Blood Vessels Thomas Radford, VFA.8.54

History of Medicine Collections

Manchester has played a pivotal role in the development of medicine since the mid-eighteenth century.

On the Fabric of the Human Body, Andreas Vesalius, R51228
On the Fabric of the Human Body, Andreas Vesalius, R51228

Long-standing, close ties between the University of Manchester, the influential Manchester Medical Society (founded in 1834), Manchester Royal Infirmary (founded in 1752) and other major teaching hospitals have enabled the Library to develop an outstanding collection of manuscript and printed resources for studies in the history of medicine.

The collections encompass manuscripts, archives and printed books dating from the early medieval period to the twenty-first century. Some of the earliest materials are medical texts in the Greek, Latin, Persian, Turkish and Hebrew manuscript collections.

Our holdings are a particularly rich source for the medical history of the Manchester region, but they have considerable potential for broader interdisciplinary social, economic, cultural and intellectual histories.

Manuscripts and archives

Our collection of medical archives is a particularly rich and important resource for the study of the medical history of the Greater Manchester region since the mid-eighteenth century. The collections include the Manchester Medical Collection, archives of regional medical societies and personal papers of eminent Manchester doctors. These have considerable potential for broader interdisciplinary social, economic, cultural and intellectual histories of a city that was in the forefront of modern industrial development and was home to a leading university medical school and several nationally important hospitals.

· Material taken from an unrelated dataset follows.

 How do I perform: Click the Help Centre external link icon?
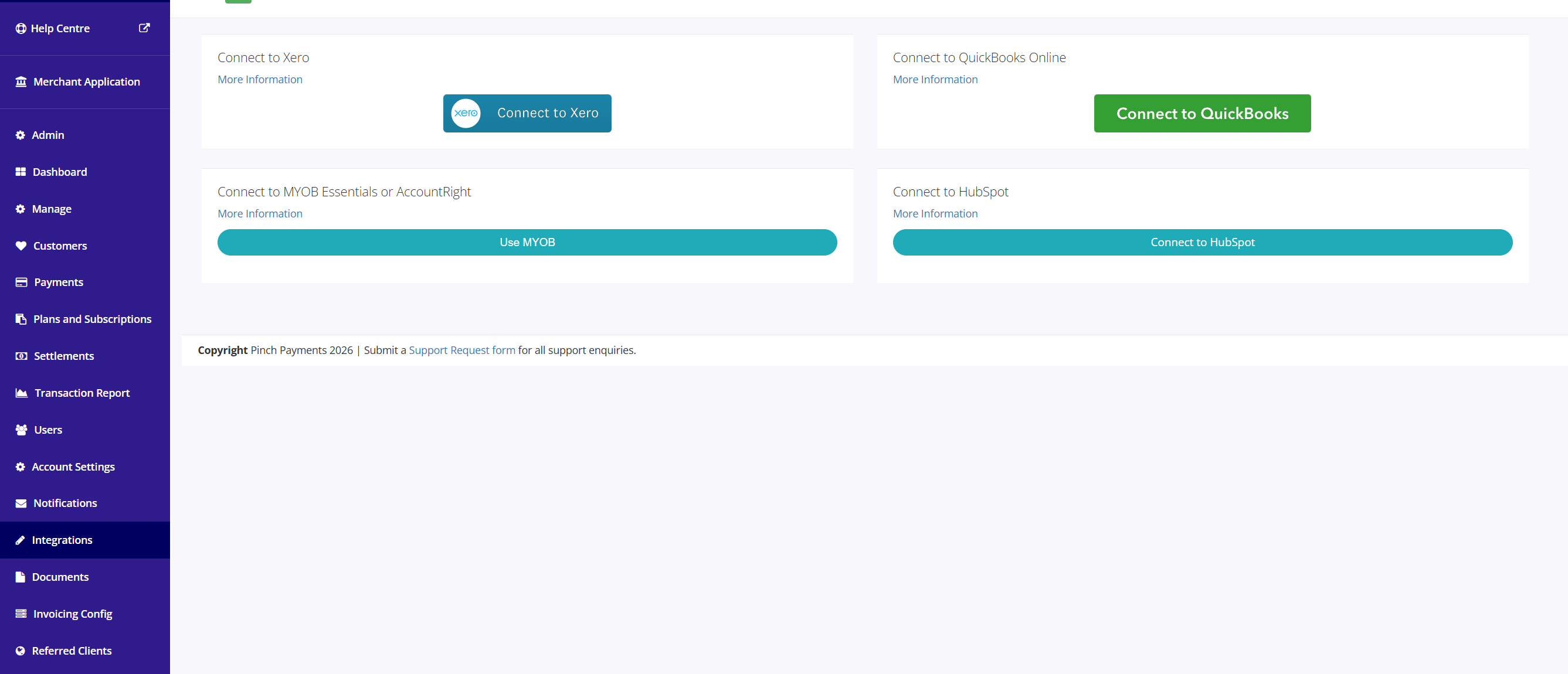point(144,28)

The Library holds the archives of several local medical associations, including the Manchester Medical Society, the Manchester Odontological Society Archive, the Manchester Paediatric Club, the Pathological Society of Manchester, the Manchester Surgical Society, the Manchester branch of the National Medical Union, the North Western branch of the Society of Medical Officers of Health, and the Charles White Club. All provide valuable insights into medical politics and the development of medical specialisms.

There are also the personal papers of several Manchester doctors. Three archives are of particular importance: those of the orthopaedic surgeon, Sir Harry Platt (1886-1986); the neurosurgeon, Sir Geoffrey Jefferson (1886-1961); and the diagnostic radiologist Sir Ian Isherwood (1931-2018).

The Manchester Medical Society Manuscripts comprise a large number of 18th and 19th-century medical manuscripts, including physicians' notebooks, pharmacopoeia and lecture notes.

Elsewhere, there are 19th and 20th-century medical records among the Hibbert-Ware Papers and the Heald-Hall Family Papers, while the papers of the factory inspector Samuel Hird shed light on industrial health. The Records of Henshaws Society for Blind People document the history of a charity involved in the education and welfare of the blind and partially-sighted.

A core collection of the medical archives is the Manchester Medical Collection (MMC). This was the creation of Ernest Bosdin Leech (1875-1950), a physician at the Manchester Royal Infirmary and a medical historian. Leech intended that the collection document all aspects of the medical history of the Manchester area including the lives and writings of local medical practitioners, local hospitals, medical education, local medical societies and charities, and major subjects such as nursing, public health and disease in Manchester.

Earlier material is to be found within the Greek, Irish, Arabic, Persian and Turkish manuscript collections and the Genizah fragments among the Hebrew Manuscripts.

Printed resources

The Library’s holdings of printed material for the history of medicine are among the most important in Britain. The library of the Manchester Medical Society forms the basis of the Medical Printed Collections. Under two exceptional librarians, John Windsor, librarian from 1858 and then his son Thomas, the Society amassed an outstanding collection of books ranging from the fifteenth to the twentieth centuries. Supplementing this is the pamphlets collection containing nearly ten thousand articles, reports and papers of a medical nature, written by Manchester-related medics since the nineteenth century; many are exceedingly rare.

There are also medical texts in other collections – for example the Bullock Collection contains Italian medical texts from the sixteenth century onwards. The Marie Stopes and Birth Control Collection deals extensively with issues of birth control and eugenics in the first half of the twentieth century. The Deaf Education Collection is extensive and contains works from the fifteenth to twentieth centuries.